# What can i do to improve?



## hamlet (Jan 4, 2014)

Here is a picture i took:




Original:






Lightroom edit:






My question is: what can i do to improve upon my editing skills or lack thereof according to your perception?


----------



## Designer (Jan 4, 2014)

I see very little difference between the two, and in fact, I like your original better.  

As for editing advice, I have none at this time.


----------



## D-B-J (Jan 4, 2014)

To me, this is a snapshot.  You really need to isolate the subject from the background.  I find myself easily focusing on the person in the background, rather than the one in focus.  

Jake


----------



## hamlet (Jan 4, 2014)

Designer said:


> I see very little difference between the two, and in fact, I like your original better.
> 
> As for editing advice, I have none at this time.



So it is a good image editing wise? Or is there something more you would have done to it?


----------



## Designer (Jan 4, 2014)

hamlet said:


> Designer said:
> 
> 
> > I see very little difference between the two, and in fact, I like your original better.
> ...



I am not the one to ask about editing, but I prefer a minimalist approach, in most cases.  I see that you adjusted the colors very slightly, and it looks fine to me.


----------



## hamlet (Jan 4, 2014)

Designer said:


> hamlet said:
> 
> 
> > Designer said:
> ...



That is correct. I edited just about everything ever so slightly, like: contrast, clarity, colors, lens corrections, shadows and more.


----------



## 480sparky (Jan 4, 2014)

My question is:  What steps did you do to the image, and why do you think it required those steps>


----------



## hamlet (Jan 4, 2014)

Here is the raw file if you'd like to give it a swing: raw

Is there an authority you could point me to regarding raw image editing? Right now i'm just doing things until i think its great.


----------



## hamlet (Jan 4, 2014)

480sparky said:


> My question is:  What steps did you do to the image, and why do you think it required those steps>



I just edit it until i like how it looks.


----------



## 480sparky (Jan 4, 2014)

hamlet said:


> 480sparky said:
> 
> 
> > My question is:  What steps did you do to the image, and why do you think it required those steps>
> ...



To me, that's not really editing.... it's invoking the Infinite Monkeys Theorem.

In my book, editing an image is the last step in the entire process of creating the image.  That process started back when I picked up the camera.  Once I identified a potential image, I set the camera to capture as much of the vision I saw as possible.  Editing is only necessary to do what the camera was incapable of doing.

So, what did you want to convey with this image?  What did you want to tell us about him?  From there, what steps are needed in post to further expound on your vision?

Yes, most images can be improved with a bit of an S in the curve, a slight increase in contrast, and some sharpening.  But not all.  Editing isn't a cookie-cutter process.  Edit each image on it's own merits and needs.


----------



## hamlet (Jan 4, 2014)

480sparky said:


> hamlet said:
> 
> 
> > 480sparky said:
> ...



I wanted to take some nice pictures for the family, that's all the thought that went into this picture.

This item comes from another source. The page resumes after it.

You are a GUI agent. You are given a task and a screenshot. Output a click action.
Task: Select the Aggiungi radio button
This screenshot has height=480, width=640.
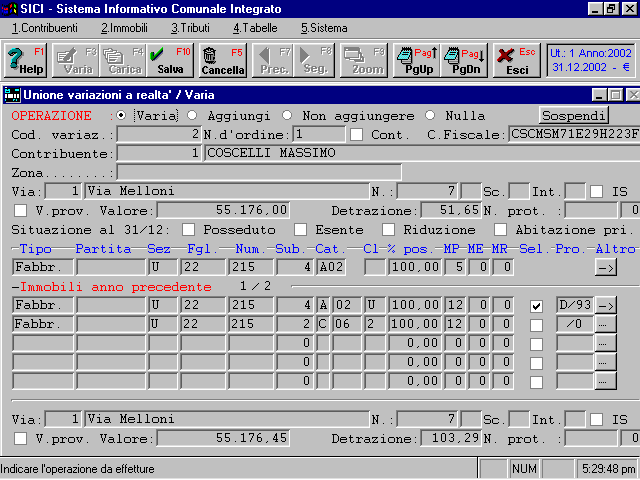click(x=193, y=115)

So i'm not really sure how to respond to that? Is there a real authority on editing? Or is one man's picture as good as the next?


----------



## KmH (Jan 4, 2014)

The major goal is to learn how to do photography and getting it as close to right in the camera as possible.
The major parts of learning to do photography revolve around image composition, light quality and light direction.

Authoritative image editing resources:
Though not an Adobe employee, Jeff Schewe has been routinely involved in the evolution of Adobe Camera Raw (ACR) and Lightroom.
The Digital Negative: Raw Image Processing in Lightroom, Camera Raw, and Photoshop
Real World Camera Raw with Adobe Photoshop CS5
Real World Image Sharpening with Adobe Photoshop, Camera Raw, and Lightroom (2nd Edition)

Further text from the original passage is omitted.